* [Required work]
- 1) Return, word for word, the passage of the commentary on NSTA's position on the Next Generation Science Standards from "Although the position" to "the position statement.".
- 2) Extend the commentary on NSTA's position on the Next Generation Science Standards, beginning after its final sentence.

* [Text block]
- - - - - - -
NSTA’s Uncritical & Authoritarian Position on the Next Generation Science Standards

Written by Jack Hassard

On November 27, 2013

The National Science Teachers Association released a position statement on the Next Generation Science Standards (NGSS). 

The NSTA statement is  uncritical and authoritarian.  It granted outright compliance with the NGSS, even though there is a groundswell questioning the use of standards, the Common Core State Standards, and the Next Generation Science Standards.  Should we endorse one set of performance goals for all K-12 students in English Language Arts, Mathematics and Science?

Although the position statement includes citations from the literature of science education, of the 17 references, 11 were National Research Council publications.  There were no citations from the major peer-reviewed research publications of the science education community (such as the Journal of Research in Science Teaching, the journal Science Education, and Journal of Science Teacher Education).  This is not a dismissal of the NRC publications, but I wonder why the peer-reviewed research was ignored in the development of the position statement.
- - - - - - -
* [Extracted entries]
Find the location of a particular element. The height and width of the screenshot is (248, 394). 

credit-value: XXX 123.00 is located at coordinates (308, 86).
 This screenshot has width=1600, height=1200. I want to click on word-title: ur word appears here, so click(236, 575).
- - - - - - -
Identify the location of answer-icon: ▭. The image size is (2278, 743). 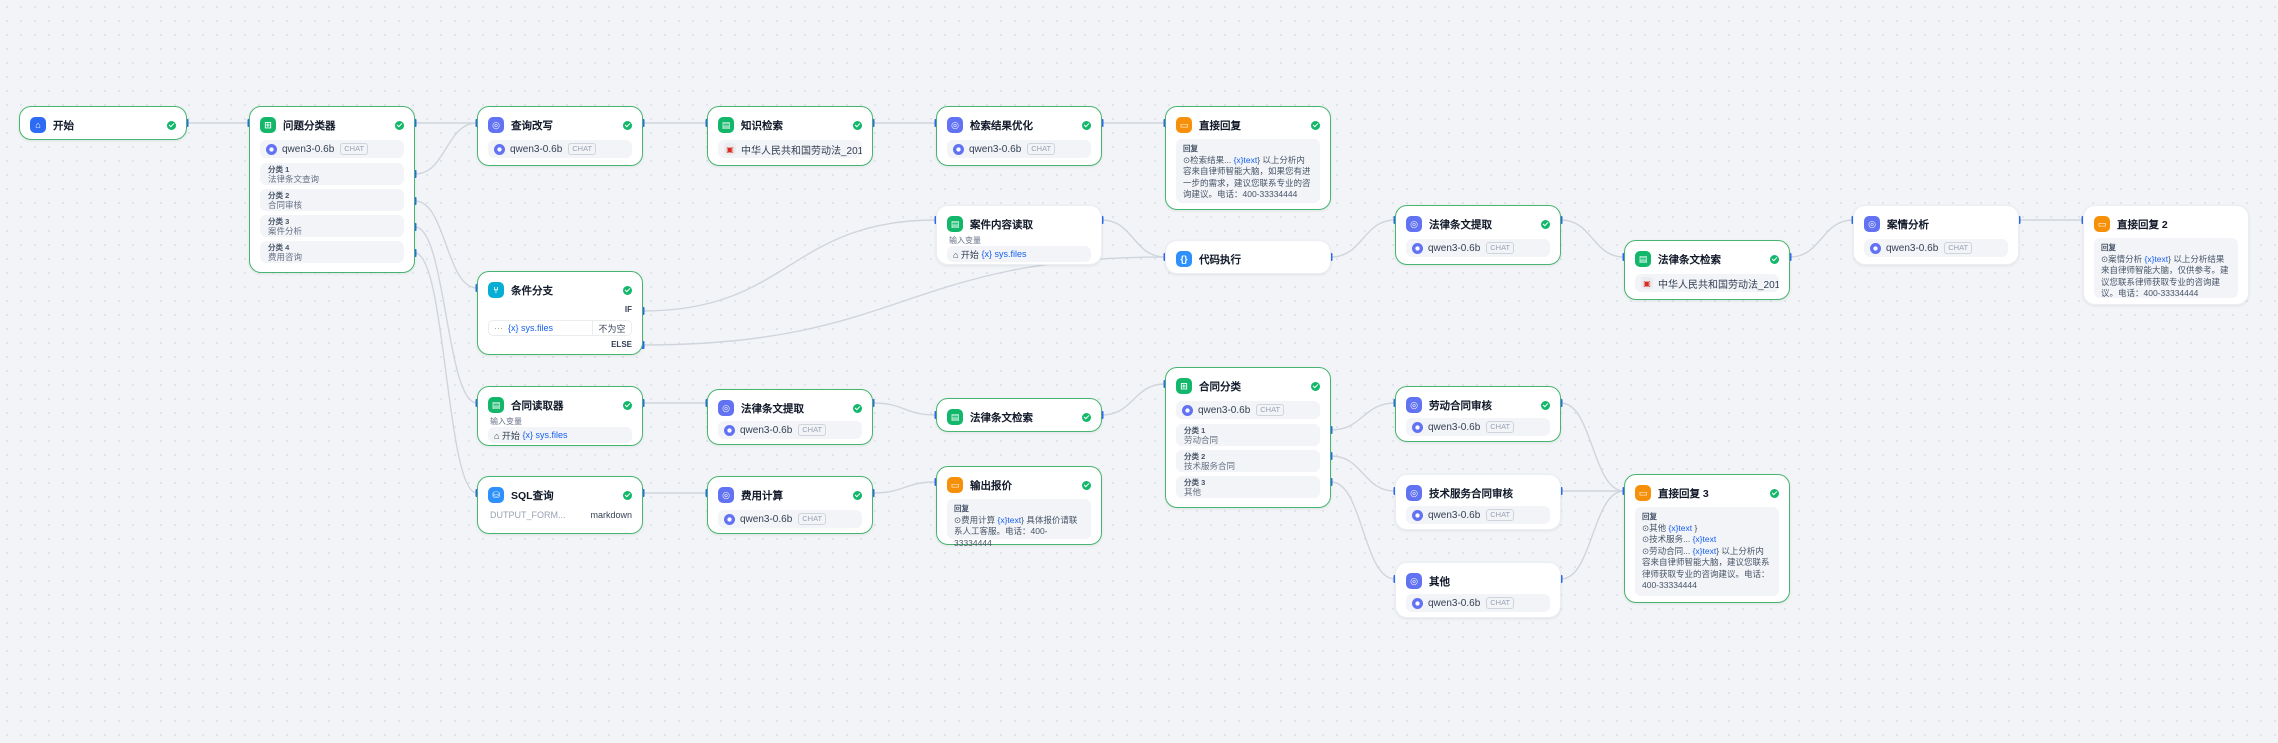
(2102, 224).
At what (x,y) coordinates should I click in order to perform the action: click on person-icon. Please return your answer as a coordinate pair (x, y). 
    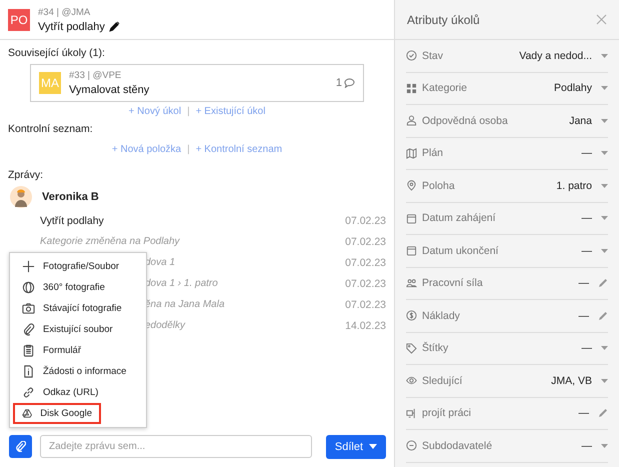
- - - - - - -
* [Exercise results]
- 1)
Although the position statement includes citations from the literature of science education, of the 17 references, 11 were National Research Council publications.  There were no citations from the major peer-reviewed research publications of the science education community (such as the Journal of Research in Science Teaching, the journal Science Education, and Journal of Science Teacher Education).  This is not a dismissal of the NRC publications, but I wonder why the peer-reviewed research was ignored in the development of the position statement.

- 2)
There are many years of research on the efficacy of the standards movement, and one wonders why the authors of the NSTA statement did not consult the research on standards.

In my opinion, the 3,769 word document is a reworked version of the information that you can find on Achieve’s Next Generation Science Standards website.  The NSTA statement is divided into several sections including: Introduction, Conceptual shifts in the NGSS, Implementation of the NGSS, Declarations, Historical Background and References.  But these divisions are merely statements of compliance to the dictates of the Next Generation Science Standards documents found on the Achieve website.

Are the Science Standards brick walls for teachers and students?

Are the Science Standards brick walls for teachers and students?

For example, the introduction tells us that all students should have access to a high-quality science education that teaches the skills needed to get into college or get a job (College and Career Readiness).  This is the refrain that we have used for more than half a century to rationalize why science should be included in the curriculum.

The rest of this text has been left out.